EXERCISE REQUIREMENTS:
Set down every record below exactly as it stands, with the pictures omitted.

TASK DATA:
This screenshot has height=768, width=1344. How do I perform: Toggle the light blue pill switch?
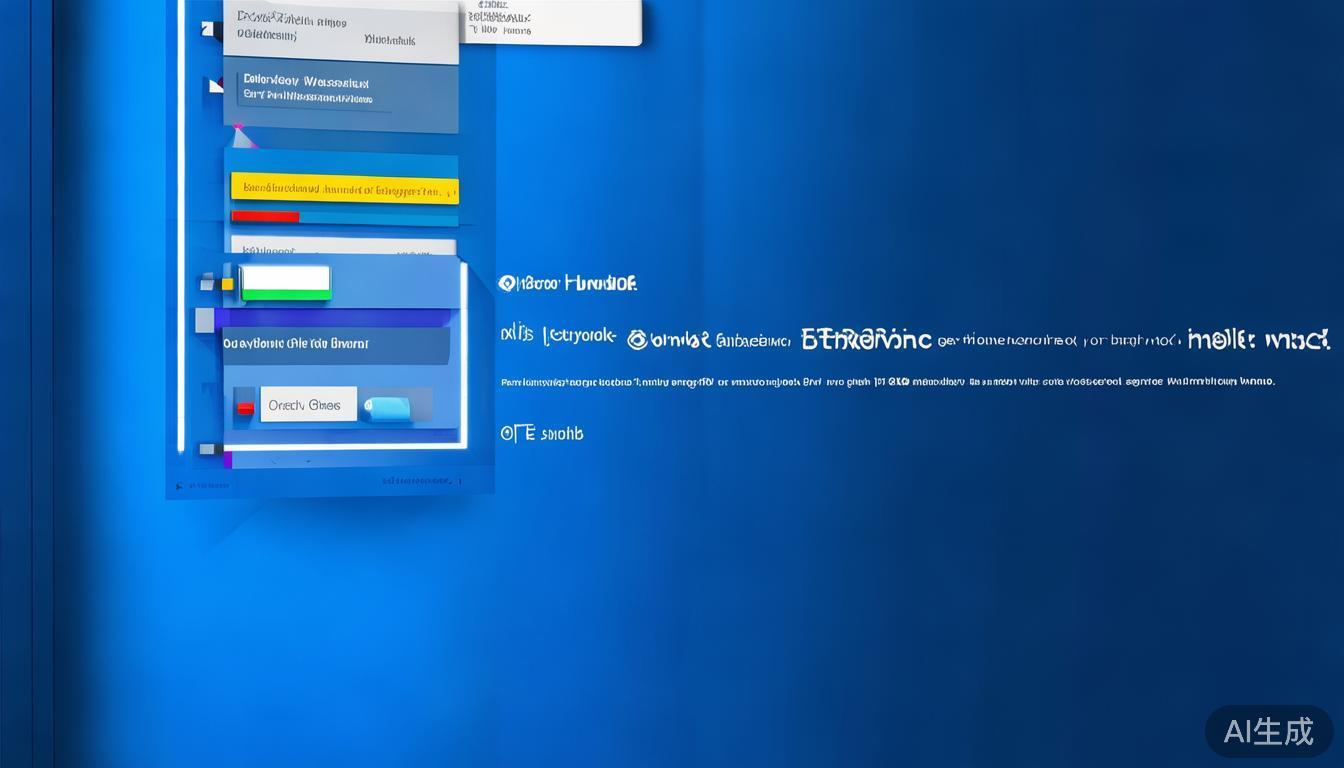point(387,406)
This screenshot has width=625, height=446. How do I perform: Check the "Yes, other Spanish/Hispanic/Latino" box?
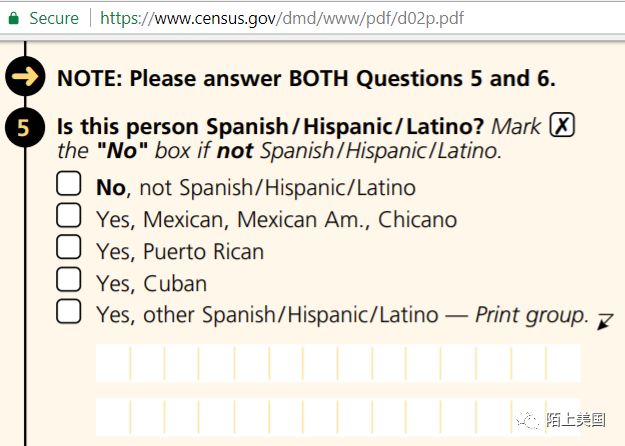coord(68,311)
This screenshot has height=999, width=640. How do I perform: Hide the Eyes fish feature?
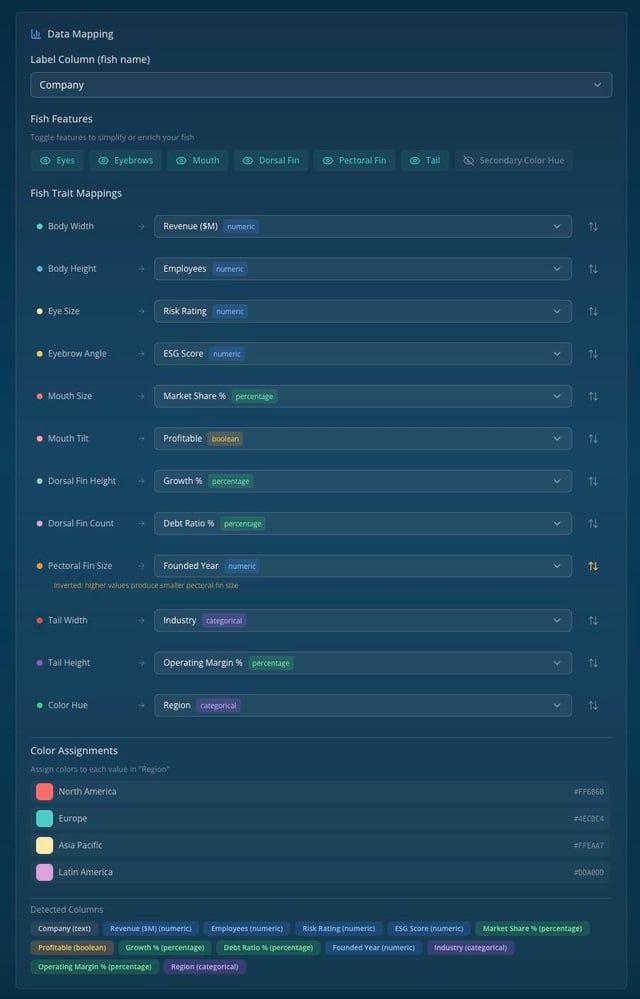click(57, 160)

ANSWER SECTION:
This screenshot has height=768, width=1344. How do I perform: Toggle the light blue pill switch?
point(387,406)
This screenshot has width=625, height=446. How do I perform: Check the "Yes, other Spanish/Hispanic/Latino" box?
coord(68,311)
This screenshot has height=999, width=640. How do I perform: Hide the Eyes fish feature?
click(57, 160)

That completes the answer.